Highlights of the proposed revisions include:
Right of access
- An individual’s right to inspect protected health information (PHI) in person would be strengthened to allow individuals to take notes or use other personal resources to view and capture images of their own PHI.
- Time to respond to a request would be shortened to no later than 15 calendar days (currently 30 days) with the opportunity for an extension of no more than 15 calendar days (currently a 30-day extension).
- For the purpose of requested electronic access, it would be clarified that if a covered entity is required by other federal or state law to implement a technology or policy that would provide an individual with access to his or her PHI in a particular electronic form and format (e.g., if a federal law required the provision of access via secure, standards-based API), such form and format would be deemed “readily producible” for purposes of compliance in fulfilling requests for electronic access.
- Requirements for identity verification of individuals exercising their access rights would be reduced to expressly prohibit a covered entity from imposing unreasonable identity verification measures on an individual (or his or her personal representative) exercising a right under the Privacy Rule.
- Individuals would be permitted to direct the sharing of PHI in an electronic health record (EHR) among covered health care providers and health plans, by requiring covered health care providers and health plans to submit an individual’s access request to another health care provider and to receive back the requested electronic copies of the individual’s PHI in an EHR.
- Health care providers and health plans would be required to respond to certain records requests received from other health care providers and health plans when directed by individuals pursuant to the right of access.

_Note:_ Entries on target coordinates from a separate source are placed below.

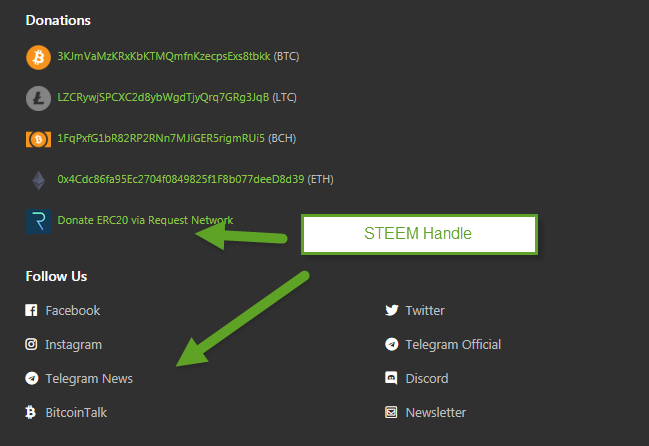Click the Discord icon

391,379
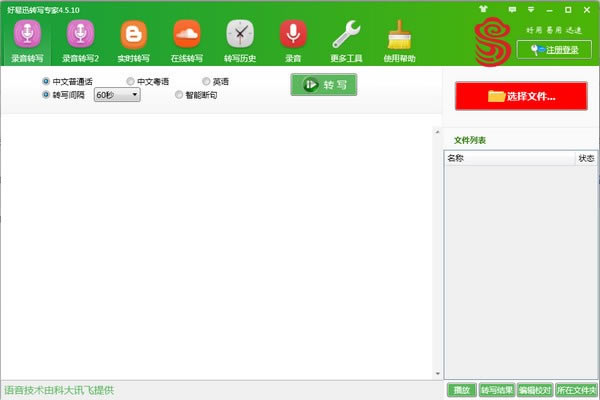Click the skin shirt icon in title bar
This screenshot has height=400, width=600.
tap(485, 8)
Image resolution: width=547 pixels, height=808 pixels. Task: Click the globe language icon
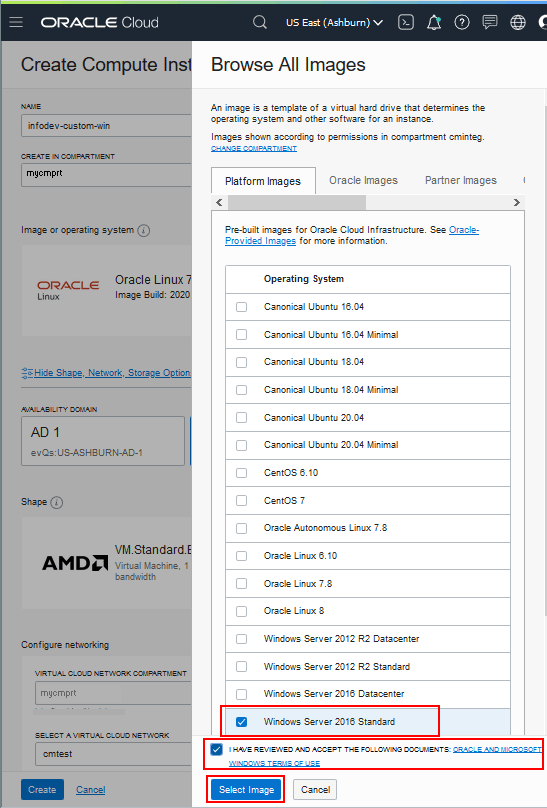[x=518, y=22]
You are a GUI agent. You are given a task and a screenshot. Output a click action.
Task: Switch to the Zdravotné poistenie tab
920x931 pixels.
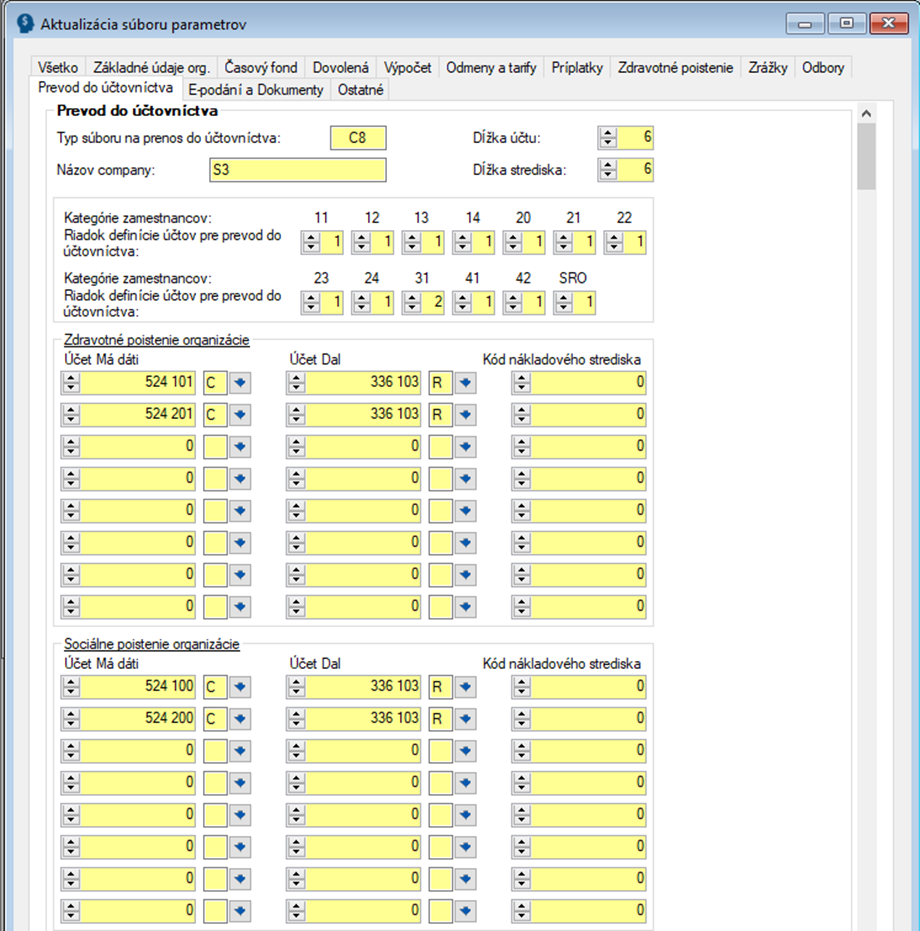[675, 68]
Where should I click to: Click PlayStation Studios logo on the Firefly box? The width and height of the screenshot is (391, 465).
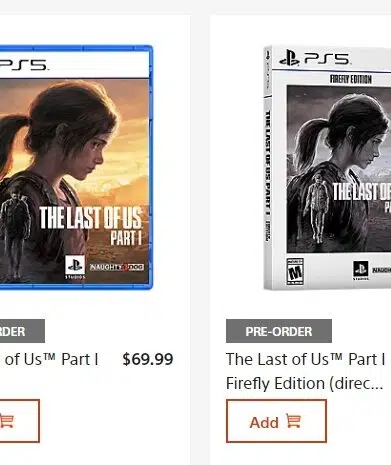(361, 270)
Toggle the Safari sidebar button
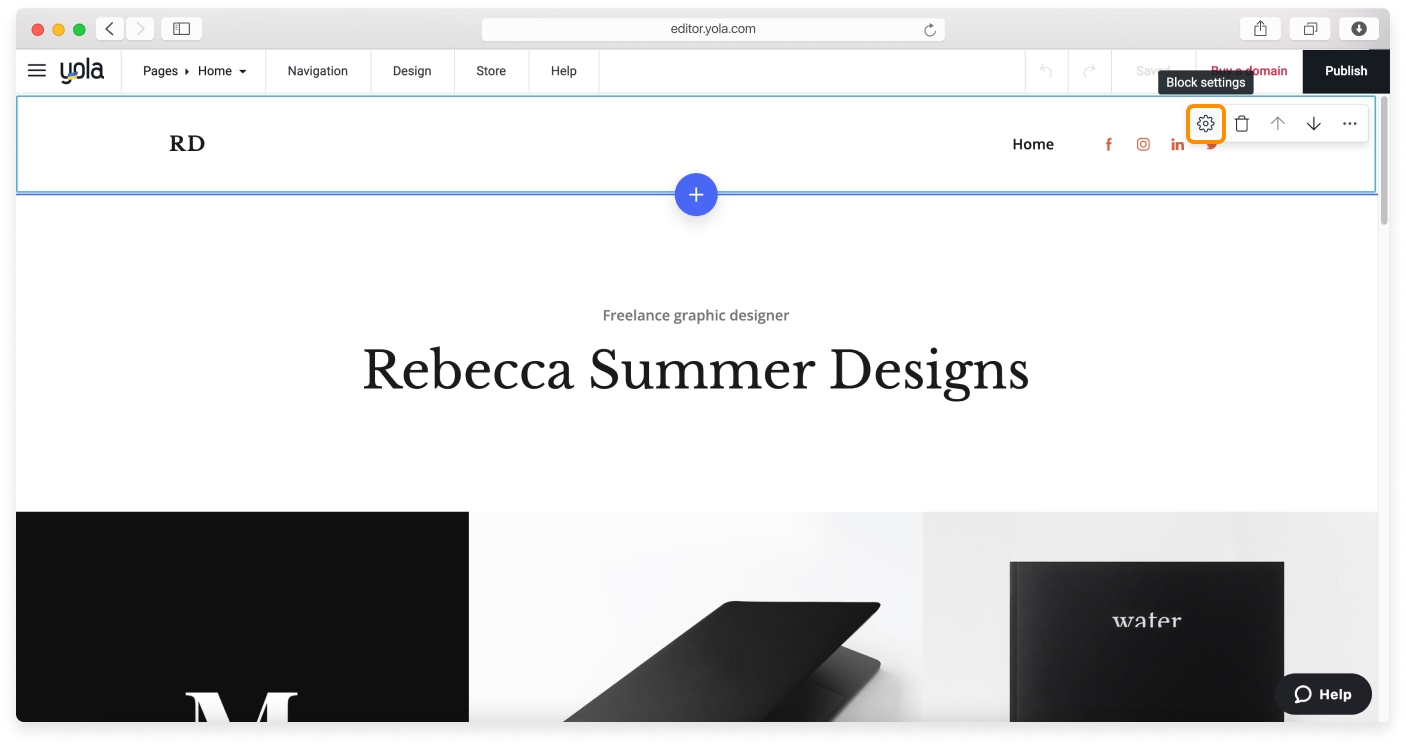Viewport: 1406px width, 746px height. [181, 29]
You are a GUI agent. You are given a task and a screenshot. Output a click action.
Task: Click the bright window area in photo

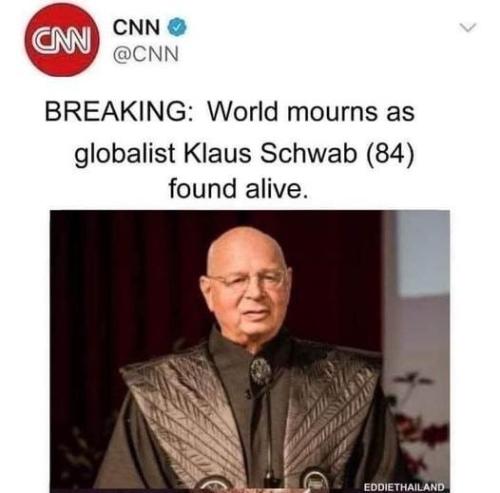point(423,253)
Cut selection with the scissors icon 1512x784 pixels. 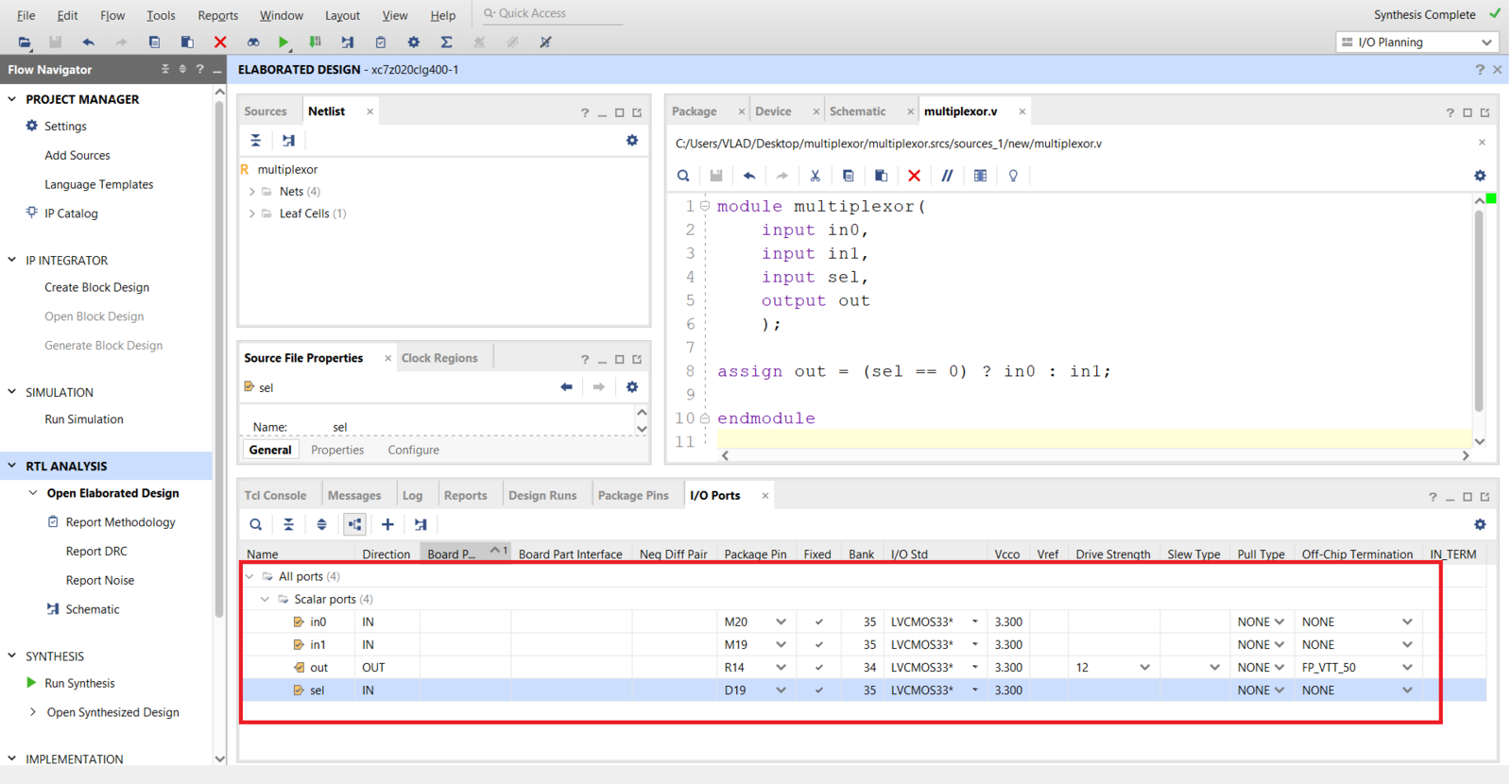click(815, 176)
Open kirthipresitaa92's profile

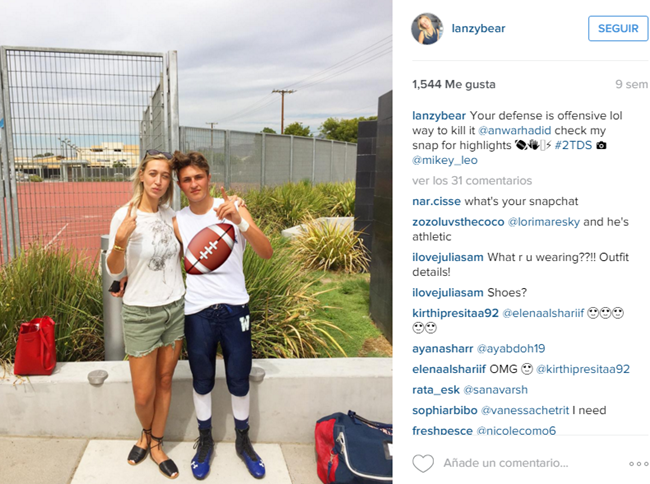[455, 313]
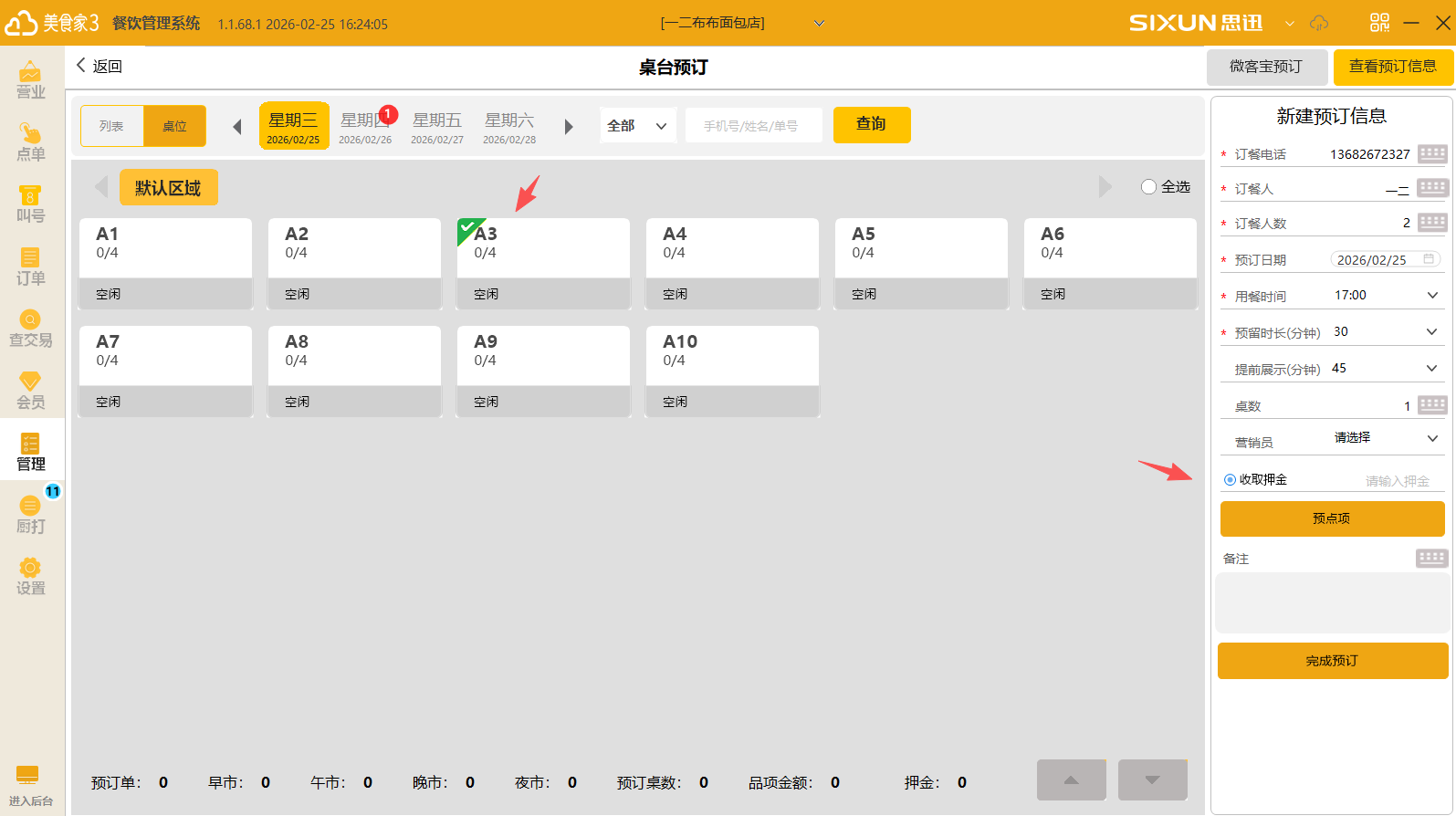Click the 手机号/姓名/单号 search field

tap(752, 126)
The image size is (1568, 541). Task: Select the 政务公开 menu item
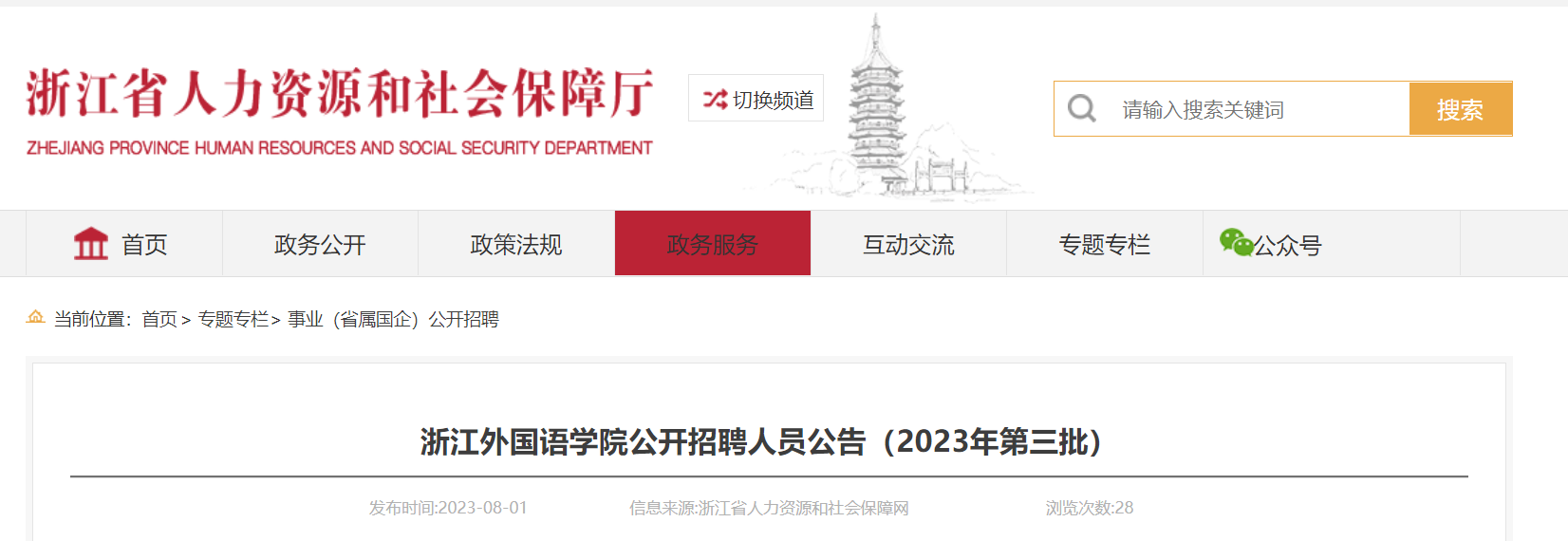320,244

- The individual right of access to direct the transmission of PHI to a third party would be limited to electronic copies of PHI in an EHR, consistent with the decision in Ciox v. Azar. Requests to direct to a third party non-electronic copies of PHI in a designated record set (whether from an EHR or other source) and electronic copies of PHI that is not in an EHR, would no longer fall within the right of access.
- The revisions would amend the permissible fee structure for responding to requests to direct records to a third party. And, covered entities would be required to provide electronic PHI to individuals at no charge under certain circumstances.
- Covered entities would be required to post estimated fee schedules on their websites for access and for disclosures with an individual’s valid authorization.
Notice of Privacy Practices
- The requirement to obtain an individual’s written acknowledgment of receipt of a direct treatment provider’s Notice of Privacy Practices would be eliminated.
- The content requirements of the Notice of Privacy Practices would be modified to clarify individuals’ right with respect to their PHI and how to exercise those rights, related to required language regarding (1) how to access health information; (2) how to file a HIPAA complaint; and (3) individuals’ right to receive a copy of the notice and to discuss its contents with a designated person.
Health care operations / Care coordination and case management
- The definition of “health care operations” would be amended to clarify the scope of permitted uses and disclosures for individual-level care coordination and case management that constitute health care operations.
- An exception to the minimum necessary rule would be created for individual-level care coordination and case management uses and disclosures. The minimum necessary standard would not apply to uses by, disclosures to or requests by a health care provider or health plan for care coordination and case management activities with respect to an individual, even if such activities were considered health care operations (instead of treatment activities).
- It would be clarified that covered entities are expressly permitted to disclose PHI to social services agencies, community-based organizations, home and community based service providers, and other similar third parties that provide health-related services, to facilitate coordination of care and case management for individuals.
Disclosures to avert a threat to health or safety
- The standard for when covered entities could disclose PHI to avert a threat to health or safety would be relaxed to when a harm is “serious and reasonably foreseeable,” instead of the current stricter standard which requires a “serious and imminent” threat to health or safety.
Public comments on the proposed rule will be due 60 days after the NPRM is published in the Federal Register.